==== MATERIAL FOR THE TASK
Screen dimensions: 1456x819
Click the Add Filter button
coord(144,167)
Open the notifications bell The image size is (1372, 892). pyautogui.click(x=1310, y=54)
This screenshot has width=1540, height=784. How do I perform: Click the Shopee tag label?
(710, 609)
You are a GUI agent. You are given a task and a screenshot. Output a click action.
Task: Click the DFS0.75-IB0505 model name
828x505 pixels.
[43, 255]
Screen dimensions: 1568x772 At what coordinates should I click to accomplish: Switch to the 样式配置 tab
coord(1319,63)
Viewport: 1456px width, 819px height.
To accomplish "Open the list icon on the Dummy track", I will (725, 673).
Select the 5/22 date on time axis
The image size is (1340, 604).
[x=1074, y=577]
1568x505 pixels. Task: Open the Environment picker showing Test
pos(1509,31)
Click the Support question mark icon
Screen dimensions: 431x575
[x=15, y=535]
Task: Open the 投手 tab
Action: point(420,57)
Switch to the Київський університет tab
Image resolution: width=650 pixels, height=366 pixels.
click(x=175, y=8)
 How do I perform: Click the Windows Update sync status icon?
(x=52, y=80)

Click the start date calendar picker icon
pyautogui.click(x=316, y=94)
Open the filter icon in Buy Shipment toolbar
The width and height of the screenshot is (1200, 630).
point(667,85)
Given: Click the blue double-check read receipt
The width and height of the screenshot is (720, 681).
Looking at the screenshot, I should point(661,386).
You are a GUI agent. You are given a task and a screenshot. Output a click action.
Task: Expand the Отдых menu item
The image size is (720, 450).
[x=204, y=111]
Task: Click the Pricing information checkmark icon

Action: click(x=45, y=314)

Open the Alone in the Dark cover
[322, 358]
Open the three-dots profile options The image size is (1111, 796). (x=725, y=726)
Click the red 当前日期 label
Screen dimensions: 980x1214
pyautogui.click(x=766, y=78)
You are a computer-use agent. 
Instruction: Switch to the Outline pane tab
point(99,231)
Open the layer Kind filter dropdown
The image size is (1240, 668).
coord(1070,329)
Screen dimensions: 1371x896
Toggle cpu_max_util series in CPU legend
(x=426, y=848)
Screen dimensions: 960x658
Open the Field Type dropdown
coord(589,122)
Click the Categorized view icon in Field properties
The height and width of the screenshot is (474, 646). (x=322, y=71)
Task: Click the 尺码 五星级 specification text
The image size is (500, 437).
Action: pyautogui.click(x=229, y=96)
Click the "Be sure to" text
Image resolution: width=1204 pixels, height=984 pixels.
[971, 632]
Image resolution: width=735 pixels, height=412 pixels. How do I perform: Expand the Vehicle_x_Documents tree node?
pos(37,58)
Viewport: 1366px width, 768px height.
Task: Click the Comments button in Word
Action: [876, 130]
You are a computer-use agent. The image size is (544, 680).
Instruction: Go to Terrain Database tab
========
AIM OF THE TASK:
The range runs from the line with "Open the notifications" up to and including the line with "Viewport: 1456px width, 819px height." in the listing above; please write out exactly those lines and nothing more.

RESPONSE TO THIS EXERCISE:
Open the notifications bell The image size is (1372, 892). pyautogui.click(x=1310, y=54)
This screenshot has width=1540, height=784. How do I perform: Click the Shopee tag label?
(710, 609)
You are a GUI agent. You are given a task and a screenshot. Output a click action.
Task: Click the DFS0.75-IB0505 model name
828x505 pixels.
[43, 255]
Screen dimensions: 1568x772 At what coordinates should I click to accomplish: Switch to the 样式配置 tab
coord(1319,63)
Viewport: 1456px width, 819px height.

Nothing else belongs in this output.